Monday, June 16, 2008

comparisons

So, I've had a lot of different topics to be writing my blog about, but it just hasn't been too inspiring once I started writing--although for the few of you that even read this I of course have no idea if my blogs ever are inspiring or interesting. A big issue I had to deal with once I arrived at Falls Creek was comparing last summer to the current summer. I have realized that maybe the best course of action is never trying to recreate an experience that was just so amazing the first time around. Comparison is such a demon. I am having to actively tell myself that even though this is the same place I was last year and I am doing basically the same task this is a completely new and different summer. I always thought that one of the saddest movie characters is the uncle in Napoleon Dynamite. He is probably in his 40's and just constantly retelling his football glory story. I hate to admit it but I can somewhat understand this pathetic behavior once I arrived at falls creek. I was being constantly reminded of last summer and making me sentimental in some ways.

I feel a little scandalous writing this at falls creek....but as crazy as this parallel may be I can very clearly understand one really good reason for staying a virgin until you get married. In my rather limited ventures of holding hands and kissing, I have kissed enough boys to where I can compare various aspects of it.
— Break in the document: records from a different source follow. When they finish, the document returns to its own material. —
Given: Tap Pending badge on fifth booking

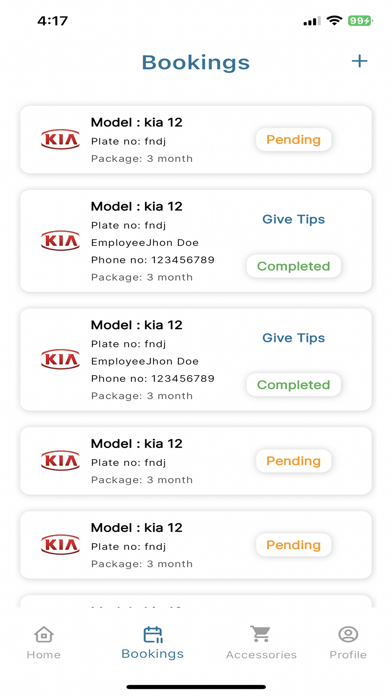Looking at the screenshot, I should [293, 545].
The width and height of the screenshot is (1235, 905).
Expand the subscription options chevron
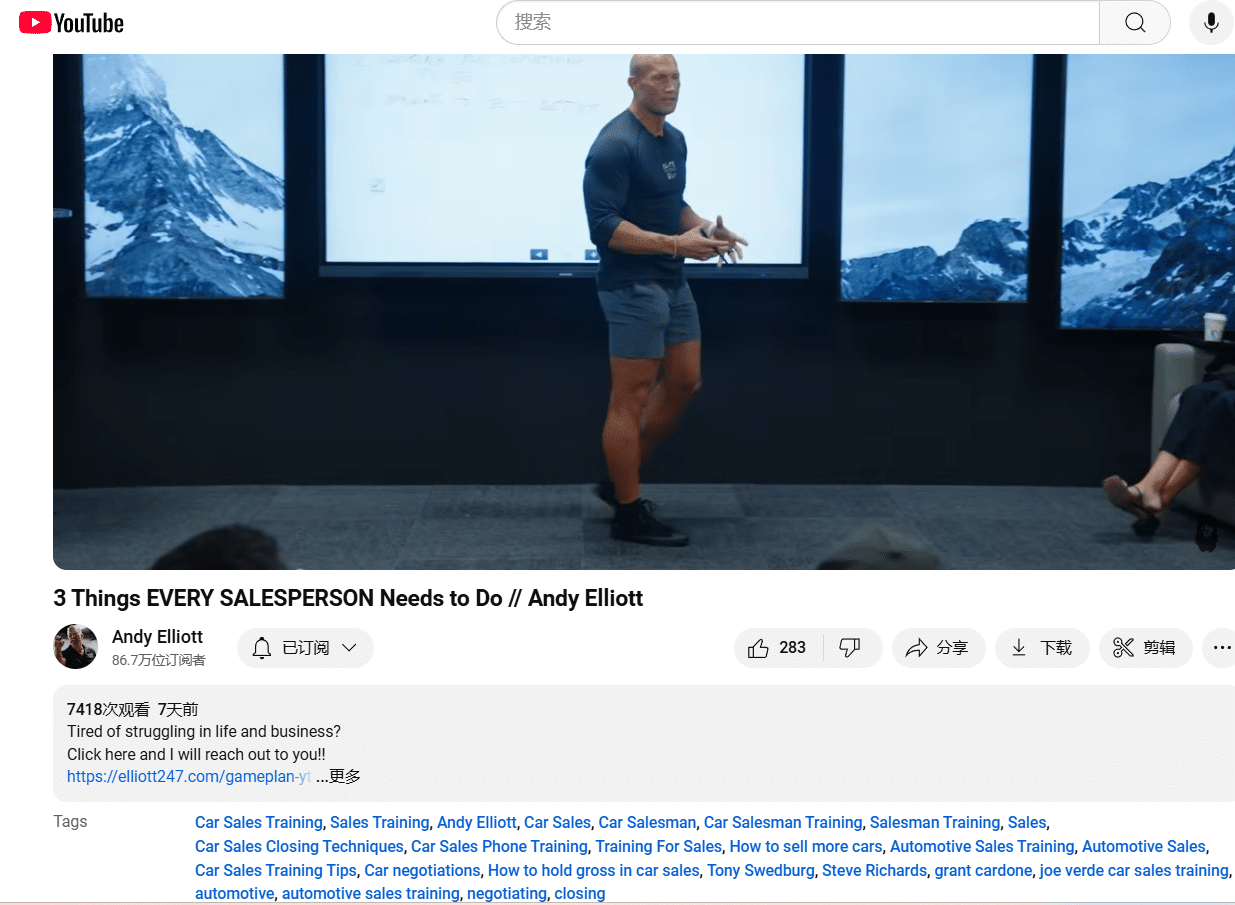click(349, 648)
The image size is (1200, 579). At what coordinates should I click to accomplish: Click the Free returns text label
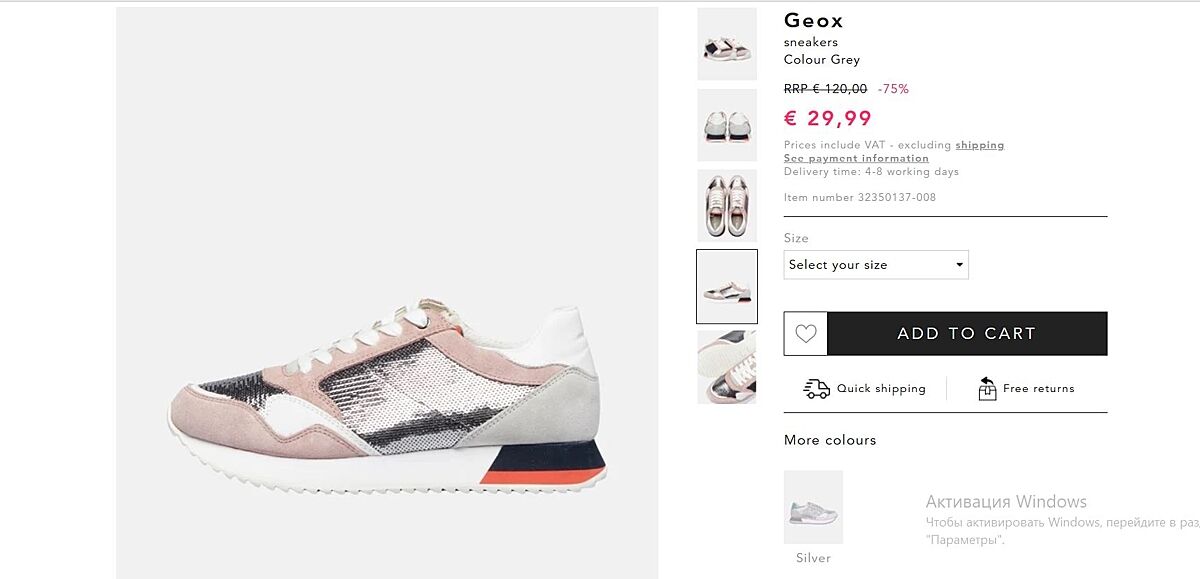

Like simply one boy was shorter than me while the other was taller. I don't want to freak my mother and other family members that read this too much more. I'll move on.

There's the saying that assuming makes an a** out of you and me (watch out this post is getting explicit...) but I think comparing causes much more damaging and fool-creating results. I guess comparisons are needed for some ways like teaching devices but I'm not sure of their benefit in general use. In the book Sex. God. (one of the few books I got to read this last summer) it talks about the problem of comparison when judging a girl or guy on appearances. I loved the way the author addressed this by saying that the problem is when the "she" becomes an "it". When the girl with a past, personality, and humanity is stripped down to skin and bone, only being viewed like a piece of meat and looking at what was mainly genetically predetermined before she was born (sorry this is a bit of a tangent).

I've been trying to work on limiting my comparisons of people and events. I'm starting to see much more depth to staff members from last year that I had already compared to other people and formed my opinion of them. Individuality was something that I always valued for myself, but I'm starting to realize that I don't seem to allow other this same value. Comparisons might be needed for illustration purposes and essential to sociology, but I'm not convinced they are good for life. Just my random thoughts for the day!